The entire process is repeated a fixed number of times (100 by default). For each run a random shift is applied to the position of stars in the PDs before the calculus is made, to account for photometric errors.

The two sets of p-values are smoothed by a one-dimensional KDE resulting in the curves shown in Fig. 9.1. The blue and red curves represent the cluster vs field region and field vs field region PD analysis. For a real star cluster we expect the blue curve to show lower p-values than the red curve, meaning that the cluster region PD has a different arrangement of stars when compared whit the PDs of surrounding field regions.

Fig. 9.1 Left: Function applied on a synthetic cluster, the curves are clearly separated with the blue one ($$KDE_{cl}$$, cluster vs field regions PD analysis) showing much lower values than the red curve ($$KDE_{fl}$$, field vs field region PD analysis). The final probability value obtained is close to 1 (or 100%). Right: same analysis performed on a field region where no cluster is present. The curves are now very similar resulting in a very low probability of the region containing a true star cluster.

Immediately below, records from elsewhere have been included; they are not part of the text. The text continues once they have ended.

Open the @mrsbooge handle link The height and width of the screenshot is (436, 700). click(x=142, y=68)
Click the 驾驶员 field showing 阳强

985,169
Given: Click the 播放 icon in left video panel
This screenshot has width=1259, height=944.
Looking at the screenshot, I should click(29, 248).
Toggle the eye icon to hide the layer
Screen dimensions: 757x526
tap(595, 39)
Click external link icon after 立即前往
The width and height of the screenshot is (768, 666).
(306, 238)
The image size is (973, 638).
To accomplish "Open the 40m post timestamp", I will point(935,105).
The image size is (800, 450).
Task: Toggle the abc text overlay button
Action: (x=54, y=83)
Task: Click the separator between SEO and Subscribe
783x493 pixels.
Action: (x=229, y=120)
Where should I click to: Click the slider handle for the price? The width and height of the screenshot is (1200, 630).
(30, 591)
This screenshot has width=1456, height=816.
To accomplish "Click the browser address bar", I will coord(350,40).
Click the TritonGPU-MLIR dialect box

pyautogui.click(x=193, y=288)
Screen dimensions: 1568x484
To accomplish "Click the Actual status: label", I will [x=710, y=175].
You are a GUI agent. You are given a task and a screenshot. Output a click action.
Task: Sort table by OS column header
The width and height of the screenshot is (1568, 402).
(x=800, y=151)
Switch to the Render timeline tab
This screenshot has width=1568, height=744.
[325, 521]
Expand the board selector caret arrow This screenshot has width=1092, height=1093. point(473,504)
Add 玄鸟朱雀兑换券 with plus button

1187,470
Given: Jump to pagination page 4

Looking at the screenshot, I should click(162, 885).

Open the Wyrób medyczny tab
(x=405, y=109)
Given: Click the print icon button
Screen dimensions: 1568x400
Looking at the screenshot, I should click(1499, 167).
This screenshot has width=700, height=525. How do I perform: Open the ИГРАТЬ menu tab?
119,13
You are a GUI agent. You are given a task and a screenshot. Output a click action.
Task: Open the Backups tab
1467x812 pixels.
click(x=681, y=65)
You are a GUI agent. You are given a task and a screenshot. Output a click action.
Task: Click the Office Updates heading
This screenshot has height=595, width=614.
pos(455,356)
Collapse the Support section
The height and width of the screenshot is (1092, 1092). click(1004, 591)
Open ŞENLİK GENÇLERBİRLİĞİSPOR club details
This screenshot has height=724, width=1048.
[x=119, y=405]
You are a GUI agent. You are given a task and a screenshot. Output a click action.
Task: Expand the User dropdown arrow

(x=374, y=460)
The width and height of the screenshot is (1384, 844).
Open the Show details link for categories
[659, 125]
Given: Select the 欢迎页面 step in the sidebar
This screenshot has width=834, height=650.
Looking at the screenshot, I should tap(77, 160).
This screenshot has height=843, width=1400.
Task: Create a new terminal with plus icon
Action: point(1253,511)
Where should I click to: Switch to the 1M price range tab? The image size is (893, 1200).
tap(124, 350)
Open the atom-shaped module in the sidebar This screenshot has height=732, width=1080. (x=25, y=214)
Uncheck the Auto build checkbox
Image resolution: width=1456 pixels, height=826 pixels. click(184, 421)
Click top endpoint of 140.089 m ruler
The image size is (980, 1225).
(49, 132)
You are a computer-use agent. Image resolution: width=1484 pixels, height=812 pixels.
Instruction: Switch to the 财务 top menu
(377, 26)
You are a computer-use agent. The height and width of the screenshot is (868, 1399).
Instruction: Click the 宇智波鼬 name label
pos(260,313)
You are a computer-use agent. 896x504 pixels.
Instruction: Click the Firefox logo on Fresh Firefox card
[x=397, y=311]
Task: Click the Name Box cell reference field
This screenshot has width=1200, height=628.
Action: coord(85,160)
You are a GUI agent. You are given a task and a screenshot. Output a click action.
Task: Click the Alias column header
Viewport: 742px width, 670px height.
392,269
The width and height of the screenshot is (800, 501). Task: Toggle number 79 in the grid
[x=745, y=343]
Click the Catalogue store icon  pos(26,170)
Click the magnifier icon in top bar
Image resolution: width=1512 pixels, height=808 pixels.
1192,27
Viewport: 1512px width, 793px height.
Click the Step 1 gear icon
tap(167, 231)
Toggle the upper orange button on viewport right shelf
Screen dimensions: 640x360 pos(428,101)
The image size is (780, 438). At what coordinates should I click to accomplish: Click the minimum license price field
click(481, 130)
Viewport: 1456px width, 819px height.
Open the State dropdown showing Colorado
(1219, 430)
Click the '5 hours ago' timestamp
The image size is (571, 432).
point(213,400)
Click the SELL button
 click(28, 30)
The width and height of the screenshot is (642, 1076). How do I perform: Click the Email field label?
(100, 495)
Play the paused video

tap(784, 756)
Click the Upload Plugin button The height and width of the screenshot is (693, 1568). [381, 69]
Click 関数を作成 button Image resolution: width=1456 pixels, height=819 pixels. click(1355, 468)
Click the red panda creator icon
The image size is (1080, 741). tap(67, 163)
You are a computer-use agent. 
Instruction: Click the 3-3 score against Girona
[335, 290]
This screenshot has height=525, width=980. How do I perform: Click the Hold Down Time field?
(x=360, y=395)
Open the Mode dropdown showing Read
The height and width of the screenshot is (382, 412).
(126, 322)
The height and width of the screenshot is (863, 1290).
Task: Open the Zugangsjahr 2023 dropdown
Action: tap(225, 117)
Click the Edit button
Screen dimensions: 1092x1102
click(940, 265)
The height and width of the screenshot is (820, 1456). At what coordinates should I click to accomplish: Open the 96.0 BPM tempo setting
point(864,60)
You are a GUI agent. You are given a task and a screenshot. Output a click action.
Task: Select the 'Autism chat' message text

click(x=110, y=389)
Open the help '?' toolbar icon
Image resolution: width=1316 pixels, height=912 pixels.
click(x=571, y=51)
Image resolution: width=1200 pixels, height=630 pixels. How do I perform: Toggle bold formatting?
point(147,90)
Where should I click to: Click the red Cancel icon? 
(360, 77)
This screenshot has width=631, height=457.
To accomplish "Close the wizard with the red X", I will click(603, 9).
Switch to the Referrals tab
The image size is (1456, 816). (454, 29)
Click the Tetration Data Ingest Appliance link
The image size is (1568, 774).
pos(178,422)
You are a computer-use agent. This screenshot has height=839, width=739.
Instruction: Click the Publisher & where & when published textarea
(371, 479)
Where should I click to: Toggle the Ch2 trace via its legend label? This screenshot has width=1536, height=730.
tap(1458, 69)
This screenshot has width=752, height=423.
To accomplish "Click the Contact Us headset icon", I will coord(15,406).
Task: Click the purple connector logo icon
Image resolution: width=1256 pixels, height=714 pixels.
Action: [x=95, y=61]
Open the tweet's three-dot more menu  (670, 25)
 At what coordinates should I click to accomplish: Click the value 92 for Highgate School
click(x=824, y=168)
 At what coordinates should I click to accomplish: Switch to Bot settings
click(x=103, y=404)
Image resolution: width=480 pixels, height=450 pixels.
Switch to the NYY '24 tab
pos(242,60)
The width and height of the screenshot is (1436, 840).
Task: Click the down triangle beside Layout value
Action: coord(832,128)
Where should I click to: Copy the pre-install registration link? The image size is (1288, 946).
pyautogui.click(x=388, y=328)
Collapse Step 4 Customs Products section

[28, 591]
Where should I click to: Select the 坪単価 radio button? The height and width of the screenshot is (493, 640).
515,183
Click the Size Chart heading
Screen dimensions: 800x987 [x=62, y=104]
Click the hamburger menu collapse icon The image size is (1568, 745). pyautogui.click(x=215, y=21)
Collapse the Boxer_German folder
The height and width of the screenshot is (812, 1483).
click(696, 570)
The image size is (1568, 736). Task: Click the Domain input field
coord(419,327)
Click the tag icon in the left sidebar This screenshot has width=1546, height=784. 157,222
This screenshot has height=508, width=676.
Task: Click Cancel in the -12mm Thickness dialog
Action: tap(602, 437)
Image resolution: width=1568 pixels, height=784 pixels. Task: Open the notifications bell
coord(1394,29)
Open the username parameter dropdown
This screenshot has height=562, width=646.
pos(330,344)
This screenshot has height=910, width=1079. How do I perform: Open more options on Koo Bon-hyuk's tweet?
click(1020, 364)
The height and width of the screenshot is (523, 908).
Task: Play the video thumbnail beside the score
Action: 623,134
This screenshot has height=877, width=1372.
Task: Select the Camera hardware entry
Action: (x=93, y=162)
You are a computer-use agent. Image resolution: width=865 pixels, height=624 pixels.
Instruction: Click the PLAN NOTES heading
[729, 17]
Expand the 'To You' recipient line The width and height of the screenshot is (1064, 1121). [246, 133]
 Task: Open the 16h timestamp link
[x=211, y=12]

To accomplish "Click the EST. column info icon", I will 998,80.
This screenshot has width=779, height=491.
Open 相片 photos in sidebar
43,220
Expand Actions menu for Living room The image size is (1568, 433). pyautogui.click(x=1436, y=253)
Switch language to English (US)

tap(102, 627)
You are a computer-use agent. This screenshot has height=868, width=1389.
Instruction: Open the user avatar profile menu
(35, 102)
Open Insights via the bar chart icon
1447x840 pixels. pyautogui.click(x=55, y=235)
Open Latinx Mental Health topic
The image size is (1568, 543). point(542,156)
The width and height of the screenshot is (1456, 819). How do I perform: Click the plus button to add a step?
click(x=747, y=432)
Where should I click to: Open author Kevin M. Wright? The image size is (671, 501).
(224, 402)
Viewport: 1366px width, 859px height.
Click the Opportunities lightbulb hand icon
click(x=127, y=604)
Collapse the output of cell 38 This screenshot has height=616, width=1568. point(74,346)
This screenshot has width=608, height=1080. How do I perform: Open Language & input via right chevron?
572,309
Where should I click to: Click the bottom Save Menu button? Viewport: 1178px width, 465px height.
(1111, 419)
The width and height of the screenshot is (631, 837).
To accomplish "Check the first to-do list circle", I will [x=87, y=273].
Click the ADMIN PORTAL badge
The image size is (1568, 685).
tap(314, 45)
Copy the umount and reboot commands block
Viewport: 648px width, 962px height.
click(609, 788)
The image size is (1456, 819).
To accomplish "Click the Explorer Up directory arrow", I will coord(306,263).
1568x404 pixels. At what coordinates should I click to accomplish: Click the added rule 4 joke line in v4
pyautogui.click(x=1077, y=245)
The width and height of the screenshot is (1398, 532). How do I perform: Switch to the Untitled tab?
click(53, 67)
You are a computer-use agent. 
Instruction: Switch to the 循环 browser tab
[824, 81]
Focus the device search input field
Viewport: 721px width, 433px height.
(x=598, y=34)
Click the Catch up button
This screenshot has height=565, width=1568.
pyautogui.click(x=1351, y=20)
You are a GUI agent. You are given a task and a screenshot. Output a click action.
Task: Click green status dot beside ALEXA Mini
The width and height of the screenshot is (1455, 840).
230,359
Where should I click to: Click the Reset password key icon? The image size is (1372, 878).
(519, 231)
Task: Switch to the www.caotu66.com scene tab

Both curves represent probability density functions, which means their total area is unity. Their domains are restricted between [0,1] with a small drift beyond these limits due to the 1D KDE processing. The total area that these two curves overlap (shown in gray in the figure) is thus a good estimate of their similarity. This means that the overlap area is proportional to the probability that the analyzed region holds a true cluster.

An overlap area of 1 means that the curves are exactly equal, pointing to a very low probability of the overdensity being a true cluster; the opposite is true for lower overlap values. We thus obtain the probability that the overdensity is a real cluster as:

$P_{cl}^{KDE} = 1-overlap$

These values are shown in Fig. 9.1 in the upper left corner.